Count Ivan Illarionovich Vorontsov (Иван Илларионович Воронцов; 1719-1786) was a senator, acting chamberlain, president of the Collegium of Estates in Moscow.

==Biography==
Ivan Illarionovich Vorontsov was an uncle of Princess Yekaterina Vorontsova-Dashkova and a younger brother of General-in-chief Roman Vorontsov and Chancellor Mikhail Illarionovich Vorontsov.

His elder brother Mikhail Illarionovich Vorontsov participated in the palace coup in favor of the Empress Elizabeth in November 1741. The coup contributed to the rise of the Vorontsov brothers.

Ivan Illarionovich Vorontsov was promoted to captain of the Preobrazhensky Regiment in 1753. Two years later, he became a gentleman of the Chamber of Peter III.
Then Vorontsov was elevated, at the request of the Empress Elizabeth, to the title of Count in 1760.
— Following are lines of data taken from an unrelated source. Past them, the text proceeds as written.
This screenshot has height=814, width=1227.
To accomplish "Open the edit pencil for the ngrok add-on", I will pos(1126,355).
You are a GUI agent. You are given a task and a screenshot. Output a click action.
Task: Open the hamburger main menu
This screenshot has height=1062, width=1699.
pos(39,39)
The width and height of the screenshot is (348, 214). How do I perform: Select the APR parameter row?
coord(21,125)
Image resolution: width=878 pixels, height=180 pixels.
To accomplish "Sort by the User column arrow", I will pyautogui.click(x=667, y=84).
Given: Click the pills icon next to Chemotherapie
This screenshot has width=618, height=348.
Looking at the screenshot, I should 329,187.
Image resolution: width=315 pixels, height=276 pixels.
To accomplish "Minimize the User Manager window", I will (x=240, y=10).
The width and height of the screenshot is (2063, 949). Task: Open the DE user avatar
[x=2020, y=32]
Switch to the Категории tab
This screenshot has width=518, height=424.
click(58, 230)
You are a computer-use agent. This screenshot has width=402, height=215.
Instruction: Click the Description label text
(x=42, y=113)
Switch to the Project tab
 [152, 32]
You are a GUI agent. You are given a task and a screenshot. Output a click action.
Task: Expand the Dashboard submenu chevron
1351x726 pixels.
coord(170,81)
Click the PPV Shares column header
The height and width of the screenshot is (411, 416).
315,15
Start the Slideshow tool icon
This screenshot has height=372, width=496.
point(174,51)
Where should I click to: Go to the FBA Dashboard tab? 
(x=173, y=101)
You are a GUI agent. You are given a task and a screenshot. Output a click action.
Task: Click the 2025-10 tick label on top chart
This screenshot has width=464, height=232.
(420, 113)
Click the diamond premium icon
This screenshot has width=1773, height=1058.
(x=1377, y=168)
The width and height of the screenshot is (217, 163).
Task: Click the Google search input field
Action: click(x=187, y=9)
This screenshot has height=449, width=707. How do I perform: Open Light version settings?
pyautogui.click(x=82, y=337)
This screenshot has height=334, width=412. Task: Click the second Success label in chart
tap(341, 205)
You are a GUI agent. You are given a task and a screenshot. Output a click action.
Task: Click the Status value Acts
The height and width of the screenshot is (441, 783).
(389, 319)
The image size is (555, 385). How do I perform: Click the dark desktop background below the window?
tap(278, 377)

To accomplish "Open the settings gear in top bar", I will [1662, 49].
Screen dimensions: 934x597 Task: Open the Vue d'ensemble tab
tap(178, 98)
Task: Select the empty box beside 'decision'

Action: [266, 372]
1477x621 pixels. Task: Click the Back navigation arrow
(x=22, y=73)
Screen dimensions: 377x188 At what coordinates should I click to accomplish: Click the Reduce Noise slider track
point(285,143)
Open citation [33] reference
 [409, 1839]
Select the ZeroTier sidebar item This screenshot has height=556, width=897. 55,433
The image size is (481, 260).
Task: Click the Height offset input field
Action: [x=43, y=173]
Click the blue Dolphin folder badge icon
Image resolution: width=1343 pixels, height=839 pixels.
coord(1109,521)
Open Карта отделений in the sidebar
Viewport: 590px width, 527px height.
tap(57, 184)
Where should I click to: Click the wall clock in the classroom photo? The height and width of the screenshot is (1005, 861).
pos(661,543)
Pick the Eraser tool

With the accession to the throne of Peter III of Russia, he was promoted to the rank of Lieutenant General.

Vorontsov married Maria Artemevna Volinskaya (daughter of A. Volinsky) in 1745. They had five children:

- Artemiy Ivanovich Vorontsov (1748-1813),
- Anna Ivanovna Vorontsova (1750-1807),
- Evdokia (Avdotya) Ivanovna Vorontsova (1755-1824),
- Illarion Ivanovich Vorontsov (1760-1790),
- Ulyana Ivanovna Vorontsova (1767-died in childhood).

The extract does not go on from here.